Provided passage:
● ● ● ● ● ● ●

Two high-profile celebrity libel cases have recently ended with a substantial financial settlement in the Claimant’s favour: undisclosed, following a ruling on meaning and liability, in the case of Sally Bercow and Lord McAlpine; and a £125,000 damages payment in the case of the “Celebrity Psychic” Sally Morgan versus the Daily Mail, reached privately with the matter already due for trial.
Each case has raised eyebrows, but both drive home the pivotal role played by the framing of meaning – as pleaded by the parties or as handed down by the judge – in determining the odds of any libel claim. As the Defamation Act 2013 switches for good the presumption in libel trials against juries, so it seems likely (following Tugendhat J’s lead in McAlpine v Bercow) that a preliminary judicial ruling on meaning will also become the norm.
These developments both derive from the laudable intention of cost-saving, and (for better or worse) it seems likely cases will frequently be settled in private off the back of these preliminary hearings. Of course there is the initial question of whether or not the words are even defamatory. But even beyond this, each party will seek to frame the meaning of the words according to the strength or weakness of their own case evidentially: so a shifting of the territory on which the claim is to be fought can be instantly fatal to the case of one or other party.
It is important first to consider the test of meaning, and the key elements. The current test is explained by Sir Anthony Clarke MR in Jeynes v News Magazines Limited ( EWCA Civ 130):
“The legal principles relevant to meaning have been summarised many times and are not in dispute…. They may be summarised in this way: (1) The governing principle is reasonableness. (2) The hypothetical reasonable reader is not naïve but he is not unduly suspicious … (3) Over-elaborate analysis is best avoided. (4) The intention of the publisher is irrelevant. (5) The article must be read as a whole, and any “bane and antidote” taken together. (6) The hypothetical reader is taken to be representative of those who would read the publication in question.”
Whilst the intention of the author and/or publisher is irrelevant to meaning, to be determined by the hypothetical reader, it may impact upon defences and damages. Hence it is understandable why some Defendants might wish to maintain a stoical “innocent face” about what they meant. All the same, a pragmatic approach to meaning tends to be more productive than a stubbornly optimistic one.

● ● ● ● ● ● ●

Items:
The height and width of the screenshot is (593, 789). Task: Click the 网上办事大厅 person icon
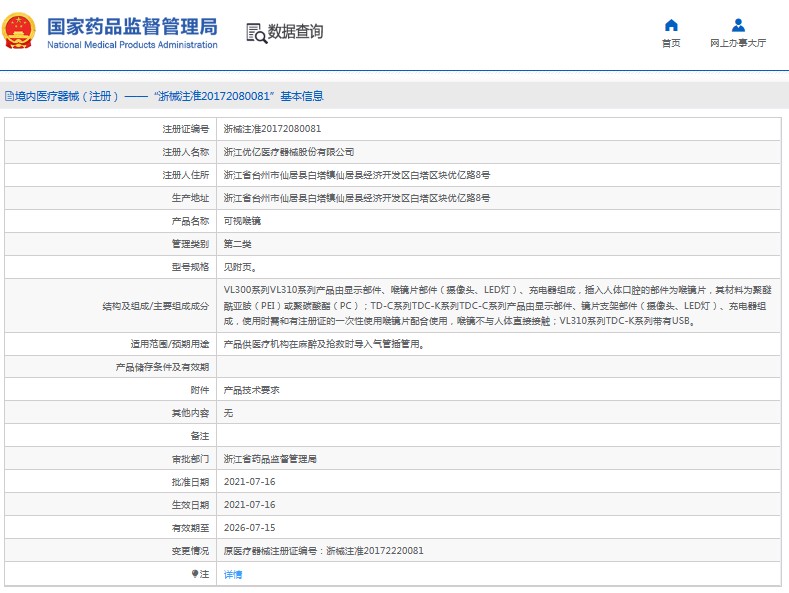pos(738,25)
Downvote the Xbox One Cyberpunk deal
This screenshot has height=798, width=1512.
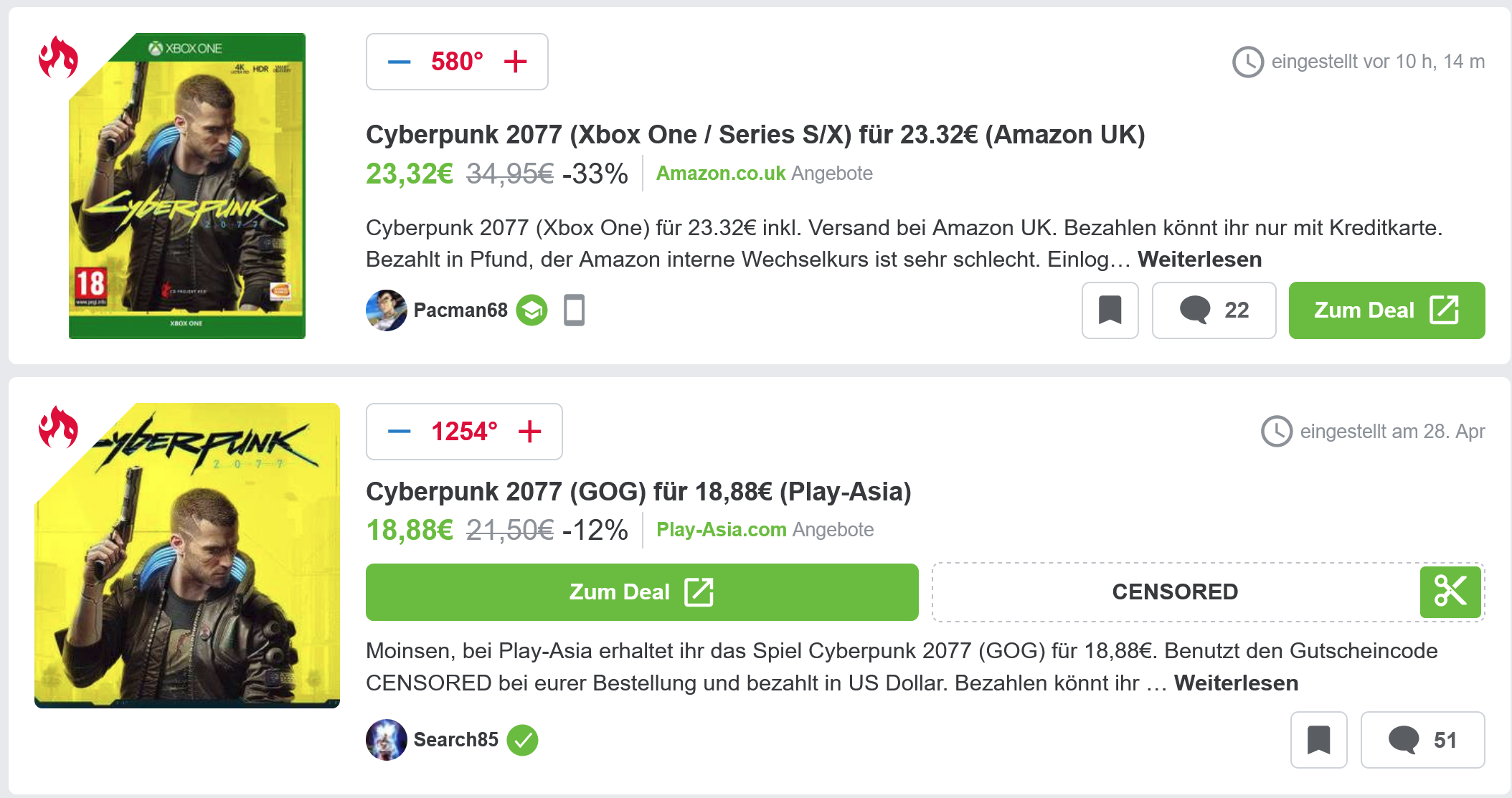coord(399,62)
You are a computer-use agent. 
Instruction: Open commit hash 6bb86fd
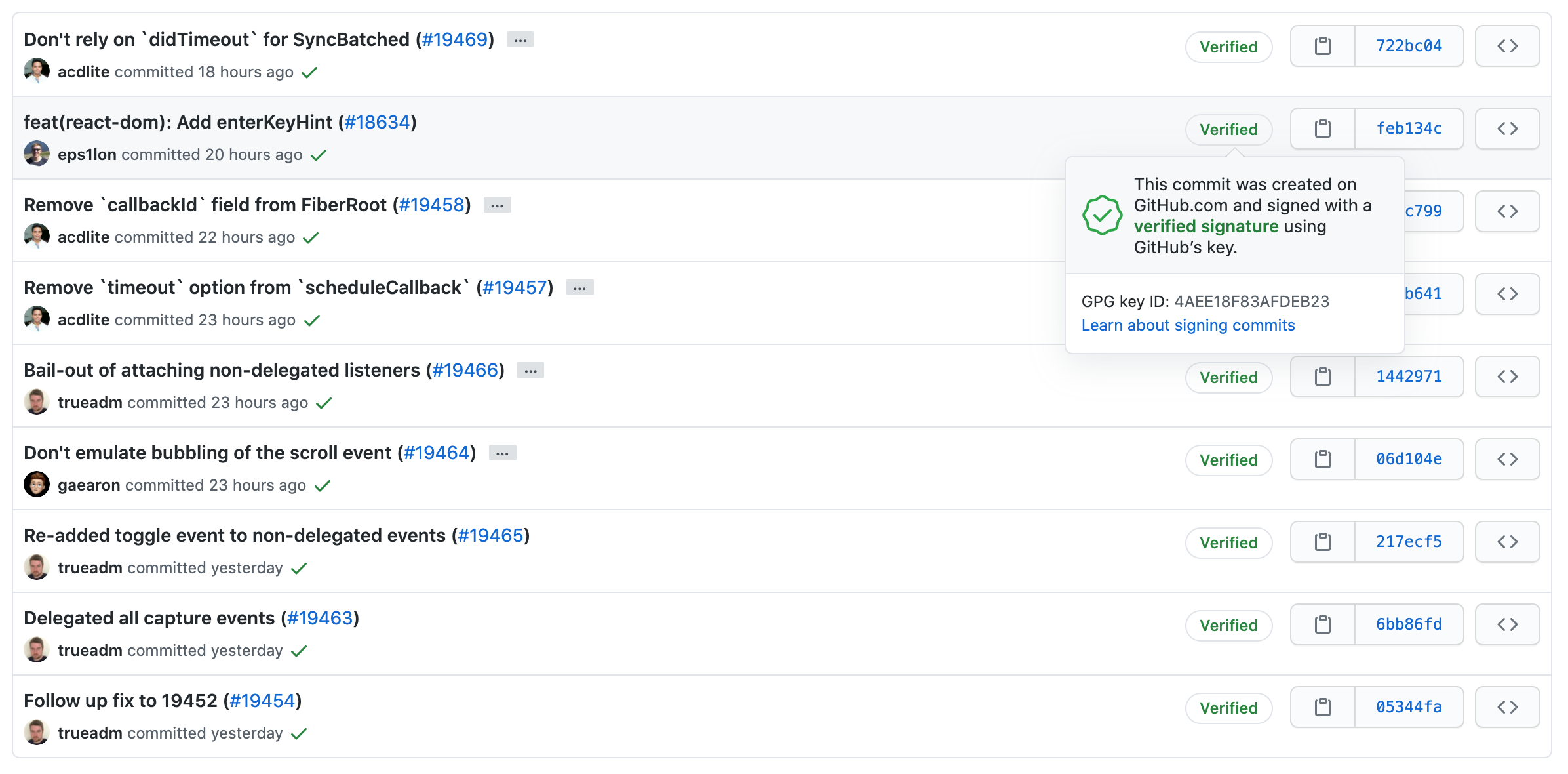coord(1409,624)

● ● ● ● ● ● ●

Instruction 1: Name every legal principle on meaning that Sir Anthony Clarke MR sets out in the passage on libel meaning.
Instruction 2: The passage on libel meaning says some Defendants might wish to keep an "innocent face" about what they meant. What reason does it give?
Instruction 3: Repeat everything in the passage on libel meaning from "Each case has" down to "become the norm.".

Result 1:
1. The governing principle is reasonableness.
2. The hypothetical reasonable reader is not naïve but is not unduly suspicious.
3. Over-elaborate analysis is best avoided.
4. The intention of the publisher is irrelevant.
5. The article must be read as a whole, and any "bane and antidote" taken together.
6. The hypothetical reader is taken to be representative of those who would read the publication in question.

Result 2: The hypothetical reader decides meaning, so the author's or publisher's intention does not affect it. That intention may still affect defences and damages. This is why a Defendant might want to look innocent about what was meant.

Result 3:
Each case has raised eyebrows, but both drive home the pivotal role played by the framing of meaning – as pleaded by the parties or as handed down by the judge – in determining the odds of any libel claim. As the Defamation Act 2013 switches for good the presumption in libel trials against juries, so it seems likely (following Tugendhat J’s lead in McAlpine v Bercow) that a preliminary judicial ruling on meaning will also become the norm.